There is also the story of the two twin fetuses communicating with each other in the womb.  The one goes on and on about their dream that they were soon to go down a tunnel toward the light and discover a whole new world.  The other refuses to accept such a story and claims that is ridiculous – this darkness is all we have ever known and all there ever could be.

 

We must transcend our logical reasonable mind.  (like the person searching for his watch under the street light, even though he lost it in the alley – but he was looking where the light was)

 

Our journey is towards simplicity and quietness, to a kind of joy that is beyond time, a journey where we leave behind all our models of who we are.     Ram Dass     (a journey from body to psyche to soul to G-d)

 

What we are today comes from our thoughts of yesterday, and our present thoughts build our life of tomorrow:  our life is the creation of the mind.     Buddha

 

This may be one of many transitions …

 

The first step may be to see life as a game and stop taking it so seriously.

It may be important to understand that life is a game, and that nobodies rules are the same.

We may all be in the same game, just different levels – dealing with the same hell, just different devils.

Life’s not a video game – you can’t have an extra life or try again.

If life’s a game, all you have to do is know how to play it.  (Play the role, without being attached.)

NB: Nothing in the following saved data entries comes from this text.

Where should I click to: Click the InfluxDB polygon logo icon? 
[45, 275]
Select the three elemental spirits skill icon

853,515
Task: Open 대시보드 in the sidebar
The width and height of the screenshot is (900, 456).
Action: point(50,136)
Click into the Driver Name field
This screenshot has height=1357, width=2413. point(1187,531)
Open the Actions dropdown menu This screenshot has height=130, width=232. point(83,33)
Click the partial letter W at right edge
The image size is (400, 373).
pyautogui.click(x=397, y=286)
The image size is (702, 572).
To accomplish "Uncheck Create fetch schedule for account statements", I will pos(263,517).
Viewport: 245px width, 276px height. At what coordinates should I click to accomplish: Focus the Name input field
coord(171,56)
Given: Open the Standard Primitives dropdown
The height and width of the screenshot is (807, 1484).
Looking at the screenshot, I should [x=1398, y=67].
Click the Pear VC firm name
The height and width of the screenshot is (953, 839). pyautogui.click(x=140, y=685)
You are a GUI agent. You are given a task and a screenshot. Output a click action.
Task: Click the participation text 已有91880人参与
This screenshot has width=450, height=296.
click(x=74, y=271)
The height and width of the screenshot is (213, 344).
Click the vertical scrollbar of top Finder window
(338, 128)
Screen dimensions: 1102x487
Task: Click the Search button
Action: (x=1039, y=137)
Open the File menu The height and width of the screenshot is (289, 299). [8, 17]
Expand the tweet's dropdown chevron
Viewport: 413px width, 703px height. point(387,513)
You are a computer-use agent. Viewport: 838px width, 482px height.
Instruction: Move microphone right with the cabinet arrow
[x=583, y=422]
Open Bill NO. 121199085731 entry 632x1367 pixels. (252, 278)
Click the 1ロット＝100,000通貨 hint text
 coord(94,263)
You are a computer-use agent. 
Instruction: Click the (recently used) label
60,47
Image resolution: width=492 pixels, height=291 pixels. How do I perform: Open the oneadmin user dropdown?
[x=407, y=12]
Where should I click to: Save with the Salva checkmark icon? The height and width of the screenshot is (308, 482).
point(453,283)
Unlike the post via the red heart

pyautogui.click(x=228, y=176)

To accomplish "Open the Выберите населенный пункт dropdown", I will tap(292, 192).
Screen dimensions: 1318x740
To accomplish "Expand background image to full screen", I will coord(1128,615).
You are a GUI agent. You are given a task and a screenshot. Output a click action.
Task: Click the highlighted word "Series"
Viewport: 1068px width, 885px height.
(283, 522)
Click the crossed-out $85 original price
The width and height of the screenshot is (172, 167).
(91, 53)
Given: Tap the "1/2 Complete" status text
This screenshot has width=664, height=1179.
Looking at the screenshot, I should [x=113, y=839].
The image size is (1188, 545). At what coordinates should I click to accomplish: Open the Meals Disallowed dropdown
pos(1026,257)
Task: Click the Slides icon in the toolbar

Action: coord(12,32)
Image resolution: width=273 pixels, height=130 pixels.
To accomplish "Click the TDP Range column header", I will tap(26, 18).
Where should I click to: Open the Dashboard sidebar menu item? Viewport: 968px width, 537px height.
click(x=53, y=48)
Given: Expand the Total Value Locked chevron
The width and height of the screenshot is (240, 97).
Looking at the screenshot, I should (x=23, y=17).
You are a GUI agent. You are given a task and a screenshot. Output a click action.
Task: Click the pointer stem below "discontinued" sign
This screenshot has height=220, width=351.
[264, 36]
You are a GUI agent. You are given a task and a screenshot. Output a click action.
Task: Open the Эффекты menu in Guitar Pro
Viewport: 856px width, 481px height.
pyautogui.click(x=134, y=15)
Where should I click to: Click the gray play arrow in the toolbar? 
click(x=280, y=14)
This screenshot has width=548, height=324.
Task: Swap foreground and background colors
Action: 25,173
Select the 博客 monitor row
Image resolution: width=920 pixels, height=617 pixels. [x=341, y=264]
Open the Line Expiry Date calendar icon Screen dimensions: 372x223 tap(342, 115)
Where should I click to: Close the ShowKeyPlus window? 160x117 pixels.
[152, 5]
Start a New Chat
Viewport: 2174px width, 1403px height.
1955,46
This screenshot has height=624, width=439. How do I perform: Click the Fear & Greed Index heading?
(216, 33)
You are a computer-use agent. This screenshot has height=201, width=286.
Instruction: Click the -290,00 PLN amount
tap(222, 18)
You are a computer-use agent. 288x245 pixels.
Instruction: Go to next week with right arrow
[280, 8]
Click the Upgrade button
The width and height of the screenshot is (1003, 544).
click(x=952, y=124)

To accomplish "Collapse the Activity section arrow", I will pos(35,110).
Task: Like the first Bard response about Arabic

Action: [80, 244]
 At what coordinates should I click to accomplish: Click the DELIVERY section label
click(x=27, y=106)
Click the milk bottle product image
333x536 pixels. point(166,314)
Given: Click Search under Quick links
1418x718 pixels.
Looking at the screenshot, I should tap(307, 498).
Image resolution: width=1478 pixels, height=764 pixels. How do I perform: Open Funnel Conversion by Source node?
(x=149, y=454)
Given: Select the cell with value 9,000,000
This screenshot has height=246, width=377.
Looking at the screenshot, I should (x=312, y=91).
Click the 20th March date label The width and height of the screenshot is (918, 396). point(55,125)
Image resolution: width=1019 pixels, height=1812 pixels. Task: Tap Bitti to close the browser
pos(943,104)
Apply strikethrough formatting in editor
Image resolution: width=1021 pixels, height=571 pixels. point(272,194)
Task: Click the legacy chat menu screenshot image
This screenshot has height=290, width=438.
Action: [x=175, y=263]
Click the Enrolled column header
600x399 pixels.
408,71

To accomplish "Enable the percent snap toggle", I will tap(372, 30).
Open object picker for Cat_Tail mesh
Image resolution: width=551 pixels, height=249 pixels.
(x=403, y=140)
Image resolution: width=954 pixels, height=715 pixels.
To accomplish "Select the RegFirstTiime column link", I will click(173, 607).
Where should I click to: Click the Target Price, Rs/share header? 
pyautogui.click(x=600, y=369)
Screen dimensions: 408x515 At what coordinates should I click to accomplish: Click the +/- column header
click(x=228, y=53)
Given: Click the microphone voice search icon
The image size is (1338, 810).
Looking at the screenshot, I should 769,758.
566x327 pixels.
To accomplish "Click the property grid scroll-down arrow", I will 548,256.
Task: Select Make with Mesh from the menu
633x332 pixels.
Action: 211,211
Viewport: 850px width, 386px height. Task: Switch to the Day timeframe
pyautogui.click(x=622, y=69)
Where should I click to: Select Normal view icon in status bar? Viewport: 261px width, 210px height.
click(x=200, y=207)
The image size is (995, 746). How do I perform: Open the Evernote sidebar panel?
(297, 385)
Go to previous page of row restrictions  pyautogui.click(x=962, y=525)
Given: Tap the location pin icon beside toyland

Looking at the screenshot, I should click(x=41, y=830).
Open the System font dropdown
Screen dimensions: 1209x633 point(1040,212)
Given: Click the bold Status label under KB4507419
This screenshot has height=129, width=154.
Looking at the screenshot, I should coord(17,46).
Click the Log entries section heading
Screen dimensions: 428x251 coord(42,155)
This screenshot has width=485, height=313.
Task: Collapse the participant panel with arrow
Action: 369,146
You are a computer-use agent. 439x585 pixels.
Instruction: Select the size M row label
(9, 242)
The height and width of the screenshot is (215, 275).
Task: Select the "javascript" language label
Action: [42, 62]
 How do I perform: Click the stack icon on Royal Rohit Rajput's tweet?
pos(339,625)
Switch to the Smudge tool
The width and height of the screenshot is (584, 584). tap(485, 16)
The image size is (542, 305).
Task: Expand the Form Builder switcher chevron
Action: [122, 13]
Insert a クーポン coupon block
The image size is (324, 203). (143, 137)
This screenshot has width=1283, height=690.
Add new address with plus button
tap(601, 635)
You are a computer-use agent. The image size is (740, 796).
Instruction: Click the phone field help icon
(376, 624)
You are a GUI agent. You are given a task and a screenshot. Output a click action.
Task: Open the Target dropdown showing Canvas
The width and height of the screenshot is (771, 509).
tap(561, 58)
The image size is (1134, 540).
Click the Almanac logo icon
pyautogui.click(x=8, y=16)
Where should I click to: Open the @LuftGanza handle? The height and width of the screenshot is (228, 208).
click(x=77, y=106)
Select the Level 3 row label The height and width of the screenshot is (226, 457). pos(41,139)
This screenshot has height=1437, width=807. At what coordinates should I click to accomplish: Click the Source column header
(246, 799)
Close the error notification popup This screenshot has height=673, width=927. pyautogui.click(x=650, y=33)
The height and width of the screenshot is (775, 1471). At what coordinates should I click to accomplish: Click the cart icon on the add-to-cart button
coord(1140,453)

Life is a tragedy for those who feel, and a comedy for those who think.    Jean de la Bruyere

 

Surely growth, learning and reaching maturity must be a purpose and have meaning for life:

Maslow provides the hierarchy of needs, leading to Self-Actualization

Covey gives the seven habits, leading to Interdependence

Jung writes about the four stages of adulthood, ending when you realize you are a Spiritual being having a human experience.   The first stage is the athlete, when identification is our physical prowess.  The second stage is the warrior, when we extend our prowess to conquering the world – setting goals, accomplishing things, defeating other people.  The third stage is the statesman, when you try to transcend your ego and begin to ask how you can serve and make this a better place.  Many people get to this stage in their lives, but Jung said the highest stage is the fourth stage.  The fourth stage is the spiritual, when you realize that you’re none of the three things – the athlete,  the warrior or the statesman.  When you realize you are a spiritual being having a human experience (rather than the other way around) your consciousness shifts out of the material world and is able to go into the other world.